Materials provided:
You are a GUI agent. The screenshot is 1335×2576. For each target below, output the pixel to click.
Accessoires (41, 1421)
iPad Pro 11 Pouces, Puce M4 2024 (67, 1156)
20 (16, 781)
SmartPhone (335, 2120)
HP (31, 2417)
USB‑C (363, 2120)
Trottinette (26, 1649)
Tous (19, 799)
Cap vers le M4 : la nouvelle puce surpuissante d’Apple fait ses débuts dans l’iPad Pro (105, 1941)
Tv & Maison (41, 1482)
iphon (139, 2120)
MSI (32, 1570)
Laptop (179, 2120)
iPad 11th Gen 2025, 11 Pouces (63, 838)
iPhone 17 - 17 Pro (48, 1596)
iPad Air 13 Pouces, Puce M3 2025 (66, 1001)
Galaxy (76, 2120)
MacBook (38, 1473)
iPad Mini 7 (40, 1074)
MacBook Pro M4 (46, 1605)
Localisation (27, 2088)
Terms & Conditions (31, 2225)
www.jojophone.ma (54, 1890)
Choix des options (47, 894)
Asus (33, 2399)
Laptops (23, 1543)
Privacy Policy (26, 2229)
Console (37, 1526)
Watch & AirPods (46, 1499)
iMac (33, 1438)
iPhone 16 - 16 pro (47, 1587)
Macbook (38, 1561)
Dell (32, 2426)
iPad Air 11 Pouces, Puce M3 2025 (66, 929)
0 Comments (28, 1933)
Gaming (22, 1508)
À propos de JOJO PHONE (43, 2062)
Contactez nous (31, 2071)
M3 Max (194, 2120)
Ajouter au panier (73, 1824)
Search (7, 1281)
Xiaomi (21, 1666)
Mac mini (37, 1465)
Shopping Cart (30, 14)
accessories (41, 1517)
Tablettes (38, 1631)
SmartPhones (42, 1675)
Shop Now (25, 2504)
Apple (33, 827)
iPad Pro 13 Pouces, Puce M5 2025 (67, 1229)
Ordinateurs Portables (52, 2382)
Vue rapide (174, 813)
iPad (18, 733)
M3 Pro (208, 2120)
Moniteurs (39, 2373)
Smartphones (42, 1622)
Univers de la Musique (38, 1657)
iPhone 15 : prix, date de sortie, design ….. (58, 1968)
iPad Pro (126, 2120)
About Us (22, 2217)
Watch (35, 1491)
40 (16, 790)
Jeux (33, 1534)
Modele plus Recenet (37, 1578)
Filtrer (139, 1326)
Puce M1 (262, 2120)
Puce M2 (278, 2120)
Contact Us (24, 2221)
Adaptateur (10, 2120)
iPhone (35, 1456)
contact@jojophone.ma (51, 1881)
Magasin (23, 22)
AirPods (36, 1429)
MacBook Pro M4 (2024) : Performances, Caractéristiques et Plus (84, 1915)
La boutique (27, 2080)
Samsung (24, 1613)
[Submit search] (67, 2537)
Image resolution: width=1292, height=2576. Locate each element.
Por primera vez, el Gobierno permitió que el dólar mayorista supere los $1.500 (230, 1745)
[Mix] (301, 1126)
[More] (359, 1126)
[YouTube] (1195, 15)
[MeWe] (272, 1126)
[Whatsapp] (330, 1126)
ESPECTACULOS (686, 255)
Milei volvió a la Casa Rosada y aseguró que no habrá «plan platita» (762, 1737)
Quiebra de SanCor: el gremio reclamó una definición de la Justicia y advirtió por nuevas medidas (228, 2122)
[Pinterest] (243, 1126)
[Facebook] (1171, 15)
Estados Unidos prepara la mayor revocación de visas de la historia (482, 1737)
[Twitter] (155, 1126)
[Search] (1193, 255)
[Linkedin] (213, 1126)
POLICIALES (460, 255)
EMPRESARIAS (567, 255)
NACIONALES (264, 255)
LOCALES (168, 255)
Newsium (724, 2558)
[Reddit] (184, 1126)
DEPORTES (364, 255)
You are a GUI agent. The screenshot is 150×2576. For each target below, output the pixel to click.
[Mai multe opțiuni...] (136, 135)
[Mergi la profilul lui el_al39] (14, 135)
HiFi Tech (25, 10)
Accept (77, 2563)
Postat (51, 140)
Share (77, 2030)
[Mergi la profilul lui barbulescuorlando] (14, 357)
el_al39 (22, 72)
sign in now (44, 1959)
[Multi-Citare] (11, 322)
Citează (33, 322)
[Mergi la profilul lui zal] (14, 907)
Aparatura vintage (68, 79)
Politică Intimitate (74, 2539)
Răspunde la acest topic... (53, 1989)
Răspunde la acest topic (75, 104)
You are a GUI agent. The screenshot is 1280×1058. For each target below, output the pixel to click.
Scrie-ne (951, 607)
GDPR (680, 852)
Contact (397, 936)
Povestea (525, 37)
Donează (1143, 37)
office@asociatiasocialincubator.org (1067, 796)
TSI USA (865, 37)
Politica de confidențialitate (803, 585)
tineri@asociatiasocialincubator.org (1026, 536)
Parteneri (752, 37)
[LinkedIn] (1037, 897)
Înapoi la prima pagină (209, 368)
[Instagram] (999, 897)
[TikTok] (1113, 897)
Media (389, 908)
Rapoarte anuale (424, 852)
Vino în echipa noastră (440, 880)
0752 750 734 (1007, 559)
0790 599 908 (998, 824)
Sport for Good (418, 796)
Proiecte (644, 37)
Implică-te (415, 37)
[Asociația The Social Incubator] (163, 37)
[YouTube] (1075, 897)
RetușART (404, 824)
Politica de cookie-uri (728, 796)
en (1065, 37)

Work instruction: Each line of the listing should be copied exactly.

Solution to this exercise:
You are a GUI agent. The screenshot is 1335×2576. For each target below, output the pixel to click.
Accessoires (41, 1421)
iPad Pro 11 Pouces, Puce M4 2024 (67, 1156)
20 (16, 781)
SmartPhone (335, 2120)
HP (31, 2417)
USB‑C (363, 2120)
Trottinette (26, 1649)
Tous (19, 799)
Cap vers le M4 : la nouvelle puce surpuissante d’Apple fait ses débuts dans l’iPad Pro (105, 1941)
Tv & Maison (41, 1482)
iphon (139, 2120)
MSI (32, 1570)
Laptop (179, 2120)
iPad 11th Gen 2025, 11 Pouces (63, 838)
iPhone 17 - 17 Pro (48, 1596)
iPad Air 13 Pouces, Puce M3 2025 (66, 1001)
Galaxy (76, 2120)
MacBook (38, 1473)
iPad Mini 7 (40, 1074)
MacBook Pro M4 (46, 1605)
Localisation (27, 2088)
Terms & Conditions (31, 2225)
www.jojophone.ma (54, 1890)
Choix des options (47, 894)
Asus (33, 2399)
Laptops (23, 1543)
Privacy Policy (26, 2229)
Console (37, 1526)
Watch & AirPods (46, 1499)
iMac (33, 1438)
iPhone 16 - 16 pro (47, 1587)
Macbook (38, 1561)
Dell (32, 2426)
iPad Air 11 Pouces, Puce M3 2025 (66, 929)
0 Comments (28, 1933)
Gaming (22, 1508)
À propos de JOJO PHONE (43, 2062)
Contactez nous (31, 2071)
M3 Max (194, 2120)
Ajouter au panier (73, 1824)
Search (7, 1281)
Xiaomi (21, 1666)
Mac mini (37, 1465)
Shopping Cart (30, 14)
accessories (41, 1517)
Tablettes (38, 1631)
SmartPhones (42, 1675)
Shop Now (25, 2504)
Apple (33, 827)
iPad Pro 13 Pouces, Puce M5 2025 (67, 1229)
Ordinateurs Portables (52, 2382)
Vue rapide (174, 813)
iPad (18, 733)
M3 Pro (208, 2120)
Moniteurs (39, 2373)
Smartphones (42, 1622)
Univers de la Musique (38, 1657)
iPhone 15 : prix, date de sortie, design ….. (58, 1968)
iPad Pro (126, 2120)
About Us (22, 2217)
Watch (35, 1491)
40 (16, 790)
Jeux (33, 1534)
Modele plus Recenet (37, 1578)
Filtrer (139, 1326)
Puce M1 (262, 2120)
Puce M2 (278, 2120)
Contact Us (24, 2221)
Adaptateur (10, 2120)
iPhone (35, 1456)
contact@jojophone.ma (51, 1881)
Magasin (23, 22)
AirPods (36, 1429)
MacBook Pro M4 (2024) : Performances, Caractéristiques et Plus (84, 1915)
La boutique (27, 2080)
Samsung (24, 1613)
[Submit search] (67, 2537)
Image resolution: width=1292, height=2576. Locate each element.
Por primera vez, el Gobierno permitió que el dólar mayorista supere los $1.500 (230, 1745)
[Mix] (301, 1126)
[More] (359, 1126)
[YouTube] (1195, 15)
[MeWe] (272, 1126)
[Whatsapp] (330, 1126)
ESPECTACULOS (686, 255)
Milei volvió a la Casa Rosada y aseguró que no habrá «plan platita» (762, 1737)
Quiebra de SanCor: el gremio reclamó una definición de la Justicia y advirtió por nuevas medidas (228, 2122)
[Pinterest] (243, 1126)
[Facebook] (1171, 15)
Estados Unidos prepara la mayor revocación de visas de la historia (482, 1737)
[Twitter] (155, 1126)
[Search] (1193, 255)
[Linkedin] (213, 1126)
POLICIALES (460, 255)
EMPRESARIAS (567, 255)
NACIONALES (264, 255)
LOCALES (168, 255)
Newsium (724, 2558)
[Reddit] (184, 1126)
DEPORTES (364, 255)
You are a GUI agent. The screenshot is 150×2576. For each target below, output the pixel to click.
[Mai multe opțiuni...] (136, 135)
[Mergi la profilul lui el_al39] (14, 135)
HiFi Tech (25, 10)
Accept (77, 2563)
Postat (51, 140)
Share (77, 2030)
[Mergi la profilul lui barbulescuorlando] (14, 357)
el_al39 (22, 72)
sign in now (44, 1959)
[Multi-Citare] (11, 322)
Citează (33, 322)
[Mergi la profilul lui zal] (14, 907)
Aparatura vintage (68, 79)
Politică Intimitate (74, 2539)
Răspunde la acest topic... (53, 1989)
Răspunde la acest topic (75, 104)
You are a GUI agent. The screenshot is 1280×1058. For each target below, output the pixel to click.
Scrie-ne (951, 607)
GDPR (680, 852)
Contact (397, 936)
Povestea (525, 37)
Donează (1143, 37)
office@asociatiasocialincubator.org (1067, 796)
TSI USA (865, 37)
Politica de confidențialitate (803, 585)
tineri@asociatiasocialincubator.org (1026, 536)
Parteneri (752, 37)
[LinkedIn] (1037, 897)
Înapoi la prima pagină (209, 368)
[Instagram] (999, 897)
[TikTok] (1113, 897)
Media (389, 908)
Rapoarte anuale (424, 852)
Vino în echipa noastră (440, 880)
0752 750 734 (1007, 559)
0790 599 908 (998, 824)
Sport for Good (418, 796)
Proiecte (644, 37)
Implică-te (415, 37)
[Asociația The Social Incubator] (163, 37)
[YouTube] (1075, 897)
RetușART (404, 824)
Politica de cookie-uri (728, 796)
en (1065, 37)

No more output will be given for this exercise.